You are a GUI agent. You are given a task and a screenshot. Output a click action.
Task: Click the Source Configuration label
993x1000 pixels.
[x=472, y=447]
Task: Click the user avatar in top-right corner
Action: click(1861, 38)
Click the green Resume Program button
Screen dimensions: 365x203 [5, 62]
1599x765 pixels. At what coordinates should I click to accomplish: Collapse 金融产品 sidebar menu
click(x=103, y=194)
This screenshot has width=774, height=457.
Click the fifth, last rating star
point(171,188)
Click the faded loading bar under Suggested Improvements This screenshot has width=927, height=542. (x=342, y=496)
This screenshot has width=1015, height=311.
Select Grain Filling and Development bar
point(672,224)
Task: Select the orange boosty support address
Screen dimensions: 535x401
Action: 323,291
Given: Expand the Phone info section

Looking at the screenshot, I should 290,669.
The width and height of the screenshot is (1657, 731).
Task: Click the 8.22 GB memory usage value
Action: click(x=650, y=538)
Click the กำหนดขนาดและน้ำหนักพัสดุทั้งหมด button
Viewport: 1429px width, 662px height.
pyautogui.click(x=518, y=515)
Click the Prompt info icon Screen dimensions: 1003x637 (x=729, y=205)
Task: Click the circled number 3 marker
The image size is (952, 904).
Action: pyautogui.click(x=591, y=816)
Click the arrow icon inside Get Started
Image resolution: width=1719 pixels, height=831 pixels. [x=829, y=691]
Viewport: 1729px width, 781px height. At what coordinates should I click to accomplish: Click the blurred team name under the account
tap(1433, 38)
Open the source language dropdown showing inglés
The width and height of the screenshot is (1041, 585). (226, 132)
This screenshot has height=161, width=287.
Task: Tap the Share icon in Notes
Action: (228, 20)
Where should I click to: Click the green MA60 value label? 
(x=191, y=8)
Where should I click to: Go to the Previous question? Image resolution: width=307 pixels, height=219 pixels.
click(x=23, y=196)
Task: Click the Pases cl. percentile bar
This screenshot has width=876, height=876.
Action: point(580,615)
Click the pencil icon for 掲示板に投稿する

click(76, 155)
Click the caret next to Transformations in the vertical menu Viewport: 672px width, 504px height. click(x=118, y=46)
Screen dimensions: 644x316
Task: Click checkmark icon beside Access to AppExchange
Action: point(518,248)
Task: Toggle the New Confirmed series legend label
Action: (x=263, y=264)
•••••
Please extract the data from the line containing "Task: Click the circled number 3 marker" through the line containing "click(76, 155)", repeating those lines exactly.

Task: Click the circled number 3 marker
The image size is (952, 904).
Action: pyautogui.click(x=591, y=816)
Click the arrow icon inside Get Started
Image resolution: width=1719 pixels, height=831 pixels. [x=829, y=691]
Viewport: 1729px width, 781px height. At what coordinates should I click to accomplish: Click the blurred team name under the account
tap(1433, 38)
Open the source language dropdown showing inglés
The width and height of the screenshot is (1041, 585). (226, 132)
This screenshot has height=161, width=287.
Task: Tap the Share icon in Notes
Action: (228, 20)
Where should I click to: Click the green MA60 value label? 
(x=191, y=8)
Where should I click to: Go to the Previous question? Image resolution: width=307 pixels, height=219 pixels.
click(x=23, y=196)
Task: Click the Pases cl. percentile bar
This screenshot has width=876, height=876.
Action: point(580,615)
Click the pencil icon for 掲示板に投稿する

click(76, 155)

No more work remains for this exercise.